Chapter 3

Piper

There should be rules about demons following you home.

Like… Don’t. Or at the very least… call first. But Slade stands in my living room like he owns oxygen, arms folded over his stupidly muscular chest, green eyes glowing faintly as they track every inch of me.

It’s unsettling. Infuriating. It’s… annoyingly attractive.

“Make yourself at home,” I mutter. “By all means. I just love unexpected supernatural intrusions during the holidays.”

He doesn’t move. Hasn’t blinked. Just watches me like a predator.

Like he’s waiting for me to bolt so he can chase.

The heating kicks on with a soft rumble.

My curtains sway from the draft, brushing against the faint hum of magic still clinging to Slade like a second skin.

I tap my fingers against my thigh. “So. Ground rules.”

His lips twitch. “Rules. For me?”

“Yes.”

“Bold.” His green eyes flash mischievously.

“Shut up.”

He smirks, stepping closer. My breath catches — damn him — because he moves like a threat and a promise wrapped into one. “What are your rules?” he asks, voice low and ruinous.

“Rule one: You’re sleeping on the couch.”

“If I wanted a bed,” he says, leaning in, “I’d take yours.”

Heat crawls up my neck. “No. You will not be taking anything.” Another step. I retreat instinctively, bumping into my bookshelf. His eyes dip — briefly, hungrily — to my throat. “Rule two,” I whisper, “you can’t just… touch me. Whenever you want.”

His gaze darkens. “I’m already restraining myself, little witch.”

I hate how that affects me.

Newt leaps onto the bookshelf beside my head, hissing at Slade with theatrical disgust. I stroke between his ears to soothe him. Slade glares back, unimpressed with my furry bodyguard. “That creature has a death wish,” he mutters.

“His name is Newt,” I correct. “And he’s family.”

Slade scoffs. “I’ve slain warlords with less ego.”

I roll my eyes. “Rule three… Stop making everything sound like a threat.”

His expression turns wicked. “Sweetheart, everything I say is a threat.”

And I believe him.

I exhale, pushing past him toward the kitchen. My apartment smells like cinnamon, vanilla, and my favorite winter candle — Frostbound Hearth — something I usually find comforting. Tonight it feels… intrusive.

Slade shadows me like a large, ominous storm cloud. Every motion radiates heat. Every breath vibrates with something dark and ancient.
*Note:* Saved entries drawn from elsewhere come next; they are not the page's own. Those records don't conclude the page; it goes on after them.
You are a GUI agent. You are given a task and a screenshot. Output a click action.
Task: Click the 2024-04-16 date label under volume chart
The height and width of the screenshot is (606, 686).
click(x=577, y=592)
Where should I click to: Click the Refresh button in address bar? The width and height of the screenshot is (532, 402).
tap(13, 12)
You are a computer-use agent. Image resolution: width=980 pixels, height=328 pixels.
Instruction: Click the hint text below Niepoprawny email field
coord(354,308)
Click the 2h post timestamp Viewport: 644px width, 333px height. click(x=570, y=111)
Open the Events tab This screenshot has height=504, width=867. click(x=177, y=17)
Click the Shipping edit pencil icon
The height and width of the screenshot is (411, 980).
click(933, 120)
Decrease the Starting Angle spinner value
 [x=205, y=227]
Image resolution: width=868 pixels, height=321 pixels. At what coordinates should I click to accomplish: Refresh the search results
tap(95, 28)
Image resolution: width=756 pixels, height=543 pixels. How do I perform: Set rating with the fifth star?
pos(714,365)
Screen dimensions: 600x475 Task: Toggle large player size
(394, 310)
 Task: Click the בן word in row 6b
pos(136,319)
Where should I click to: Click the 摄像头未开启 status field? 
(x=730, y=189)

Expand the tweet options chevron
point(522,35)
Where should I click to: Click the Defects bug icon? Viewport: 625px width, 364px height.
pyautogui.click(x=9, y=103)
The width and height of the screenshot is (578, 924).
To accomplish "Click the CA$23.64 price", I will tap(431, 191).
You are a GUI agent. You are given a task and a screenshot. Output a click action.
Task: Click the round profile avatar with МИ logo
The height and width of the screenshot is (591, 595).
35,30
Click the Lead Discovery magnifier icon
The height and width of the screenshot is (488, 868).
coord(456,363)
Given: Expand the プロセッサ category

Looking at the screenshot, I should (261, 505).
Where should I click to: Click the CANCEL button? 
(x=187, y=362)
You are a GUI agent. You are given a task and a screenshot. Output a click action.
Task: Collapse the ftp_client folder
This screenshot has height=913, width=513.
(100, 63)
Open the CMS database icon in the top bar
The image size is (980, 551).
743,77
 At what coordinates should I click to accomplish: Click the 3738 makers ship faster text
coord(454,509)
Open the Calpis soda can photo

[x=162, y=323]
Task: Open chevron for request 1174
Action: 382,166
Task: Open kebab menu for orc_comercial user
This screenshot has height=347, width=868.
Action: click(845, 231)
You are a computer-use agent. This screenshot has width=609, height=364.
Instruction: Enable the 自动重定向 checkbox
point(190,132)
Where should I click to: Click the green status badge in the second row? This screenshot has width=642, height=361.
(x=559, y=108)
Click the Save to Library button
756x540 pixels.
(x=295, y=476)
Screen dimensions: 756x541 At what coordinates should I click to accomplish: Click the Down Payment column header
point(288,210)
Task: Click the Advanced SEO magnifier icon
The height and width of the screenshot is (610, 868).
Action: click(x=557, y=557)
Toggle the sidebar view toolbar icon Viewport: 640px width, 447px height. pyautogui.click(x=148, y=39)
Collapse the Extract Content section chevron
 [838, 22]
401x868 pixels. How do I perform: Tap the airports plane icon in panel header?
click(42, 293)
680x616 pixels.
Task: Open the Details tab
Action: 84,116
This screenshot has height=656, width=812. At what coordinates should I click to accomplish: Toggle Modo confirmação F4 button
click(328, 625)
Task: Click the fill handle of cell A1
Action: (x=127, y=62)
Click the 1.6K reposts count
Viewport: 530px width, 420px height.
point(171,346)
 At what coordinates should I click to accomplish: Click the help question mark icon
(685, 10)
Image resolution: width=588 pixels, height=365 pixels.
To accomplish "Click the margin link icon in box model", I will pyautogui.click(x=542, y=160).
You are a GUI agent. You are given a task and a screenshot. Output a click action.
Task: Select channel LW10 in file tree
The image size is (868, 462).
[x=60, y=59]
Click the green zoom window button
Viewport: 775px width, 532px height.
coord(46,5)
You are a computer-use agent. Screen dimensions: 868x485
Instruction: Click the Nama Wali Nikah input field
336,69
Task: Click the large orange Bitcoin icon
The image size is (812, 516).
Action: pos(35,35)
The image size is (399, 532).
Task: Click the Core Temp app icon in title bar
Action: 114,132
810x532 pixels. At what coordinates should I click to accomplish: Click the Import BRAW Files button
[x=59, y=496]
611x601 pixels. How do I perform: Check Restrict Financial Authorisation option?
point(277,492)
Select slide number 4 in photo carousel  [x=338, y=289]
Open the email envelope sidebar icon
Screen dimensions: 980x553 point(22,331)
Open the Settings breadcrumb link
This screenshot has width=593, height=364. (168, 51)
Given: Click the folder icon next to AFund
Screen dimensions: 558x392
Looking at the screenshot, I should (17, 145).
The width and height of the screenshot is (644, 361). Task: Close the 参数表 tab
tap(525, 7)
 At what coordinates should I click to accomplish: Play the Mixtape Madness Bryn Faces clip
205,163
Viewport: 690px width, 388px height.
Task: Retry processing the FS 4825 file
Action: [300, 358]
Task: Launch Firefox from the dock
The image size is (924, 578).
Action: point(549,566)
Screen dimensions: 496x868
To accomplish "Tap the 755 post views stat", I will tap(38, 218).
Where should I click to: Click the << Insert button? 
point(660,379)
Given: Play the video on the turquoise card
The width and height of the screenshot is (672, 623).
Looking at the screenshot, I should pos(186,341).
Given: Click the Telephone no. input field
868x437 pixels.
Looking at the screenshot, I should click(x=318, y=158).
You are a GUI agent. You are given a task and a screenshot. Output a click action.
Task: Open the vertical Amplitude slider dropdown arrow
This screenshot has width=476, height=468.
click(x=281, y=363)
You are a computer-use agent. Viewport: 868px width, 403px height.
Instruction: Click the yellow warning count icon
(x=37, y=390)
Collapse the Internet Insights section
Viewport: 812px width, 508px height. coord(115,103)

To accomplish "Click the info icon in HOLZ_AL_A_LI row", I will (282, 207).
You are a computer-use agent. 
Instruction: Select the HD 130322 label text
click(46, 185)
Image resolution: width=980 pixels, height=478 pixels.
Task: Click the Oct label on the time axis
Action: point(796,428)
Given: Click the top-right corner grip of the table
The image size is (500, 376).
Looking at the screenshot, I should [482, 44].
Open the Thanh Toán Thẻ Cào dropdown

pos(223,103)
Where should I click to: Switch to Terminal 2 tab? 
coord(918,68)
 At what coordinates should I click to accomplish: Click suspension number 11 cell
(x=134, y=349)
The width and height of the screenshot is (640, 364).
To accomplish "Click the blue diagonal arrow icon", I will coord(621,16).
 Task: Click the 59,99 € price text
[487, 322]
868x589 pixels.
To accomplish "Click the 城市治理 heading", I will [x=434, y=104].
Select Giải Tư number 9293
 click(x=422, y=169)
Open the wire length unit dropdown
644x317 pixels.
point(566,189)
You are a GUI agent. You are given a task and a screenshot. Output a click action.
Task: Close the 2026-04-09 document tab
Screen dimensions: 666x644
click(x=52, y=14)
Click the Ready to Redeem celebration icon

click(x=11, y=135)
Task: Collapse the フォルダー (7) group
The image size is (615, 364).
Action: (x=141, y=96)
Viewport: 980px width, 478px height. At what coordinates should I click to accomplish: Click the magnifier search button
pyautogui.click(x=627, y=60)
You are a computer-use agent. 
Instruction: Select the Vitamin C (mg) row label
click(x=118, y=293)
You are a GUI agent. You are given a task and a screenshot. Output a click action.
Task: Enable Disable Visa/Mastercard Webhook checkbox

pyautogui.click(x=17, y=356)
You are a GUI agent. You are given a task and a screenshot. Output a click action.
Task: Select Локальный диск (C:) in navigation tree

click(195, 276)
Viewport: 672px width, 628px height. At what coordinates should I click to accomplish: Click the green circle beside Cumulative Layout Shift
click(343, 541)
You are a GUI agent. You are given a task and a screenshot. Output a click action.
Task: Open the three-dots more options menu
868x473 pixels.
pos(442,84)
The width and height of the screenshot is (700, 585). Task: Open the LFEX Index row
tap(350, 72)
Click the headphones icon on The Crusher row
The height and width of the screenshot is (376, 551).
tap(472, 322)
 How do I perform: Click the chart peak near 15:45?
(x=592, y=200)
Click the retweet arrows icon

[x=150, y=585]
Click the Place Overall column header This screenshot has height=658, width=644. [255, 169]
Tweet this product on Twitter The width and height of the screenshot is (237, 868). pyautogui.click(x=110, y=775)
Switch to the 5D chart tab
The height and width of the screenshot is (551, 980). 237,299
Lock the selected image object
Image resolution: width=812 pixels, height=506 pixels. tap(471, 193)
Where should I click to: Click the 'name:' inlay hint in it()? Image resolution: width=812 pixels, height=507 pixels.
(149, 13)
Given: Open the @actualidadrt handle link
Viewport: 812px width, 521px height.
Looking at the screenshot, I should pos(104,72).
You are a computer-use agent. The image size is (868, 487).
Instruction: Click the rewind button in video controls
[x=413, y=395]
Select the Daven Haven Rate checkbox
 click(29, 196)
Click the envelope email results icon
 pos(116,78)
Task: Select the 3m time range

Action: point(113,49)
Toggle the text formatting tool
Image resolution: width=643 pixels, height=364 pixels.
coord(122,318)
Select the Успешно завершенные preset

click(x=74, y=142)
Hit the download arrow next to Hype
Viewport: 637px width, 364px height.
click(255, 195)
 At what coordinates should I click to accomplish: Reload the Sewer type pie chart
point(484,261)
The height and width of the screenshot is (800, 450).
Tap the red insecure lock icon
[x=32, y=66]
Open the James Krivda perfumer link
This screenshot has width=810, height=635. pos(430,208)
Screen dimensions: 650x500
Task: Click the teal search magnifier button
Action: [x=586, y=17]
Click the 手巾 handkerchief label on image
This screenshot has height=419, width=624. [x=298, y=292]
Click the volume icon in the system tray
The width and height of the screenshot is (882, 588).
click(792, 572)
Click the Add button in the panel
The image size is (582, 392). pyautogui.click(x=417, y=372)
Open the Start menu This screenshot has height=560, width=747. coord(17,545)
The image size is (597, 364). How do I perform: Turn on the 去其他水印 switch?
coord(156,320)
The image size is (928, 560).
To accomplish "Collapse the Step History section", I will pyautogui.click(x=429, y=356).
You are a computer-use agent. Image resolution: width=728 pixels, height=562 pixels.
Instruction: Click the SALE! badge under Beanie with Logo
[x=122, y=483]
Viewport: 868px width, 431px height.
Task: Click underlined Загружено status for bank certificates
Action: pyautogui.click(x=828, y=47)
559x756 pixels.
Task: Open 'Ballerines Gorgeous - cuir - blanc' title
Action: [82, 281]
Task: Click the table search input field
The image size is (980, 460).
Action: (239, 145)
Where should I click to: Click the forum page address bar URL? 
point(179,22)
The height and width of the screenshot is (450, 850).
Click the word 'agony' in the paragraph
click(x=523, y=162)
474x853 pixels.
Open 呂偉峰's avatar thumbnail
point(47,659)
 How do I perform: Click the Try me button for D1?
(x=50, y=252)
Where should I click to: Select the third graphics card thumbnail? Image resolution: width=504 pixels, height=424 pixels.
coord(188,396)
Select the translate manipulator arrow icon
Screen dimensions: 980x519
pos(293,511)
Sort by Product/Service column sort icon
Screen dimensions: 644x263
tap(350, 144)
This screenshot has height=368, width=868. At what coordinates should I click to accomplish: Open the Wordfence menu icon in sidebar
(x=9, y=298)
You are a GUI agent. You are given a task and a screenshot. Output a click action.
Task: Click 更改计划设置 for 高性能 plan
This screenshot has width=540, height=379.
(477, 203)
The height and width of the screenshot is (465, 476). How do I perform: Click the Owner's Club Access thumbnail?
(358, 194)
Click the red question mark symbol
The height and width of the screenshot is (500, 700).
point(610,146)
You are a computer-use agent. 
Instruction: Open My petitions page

“Stop looming,” I snap again.

“I’m observing,” he says.

“You’re hovering.”

“I’m ensuring you don’t pass out,” he says with an eye roll.

“I am NOT going to pass out!”

“You’re flushed,” he says, eyes dragging over my face. “Your breathing is uneven. Your magic is—”

“Stop analyzing me like I’m a blood pressure reading!”

He steps closer again, stealing the distance between us. “You summoned me, Piper.”

“FOR THE LAST TIME… I ACCIDENTALLY… summoned you.”

He laughs, soft and deadly. “There’s no such thing as accidental magic when it comes to a bond.”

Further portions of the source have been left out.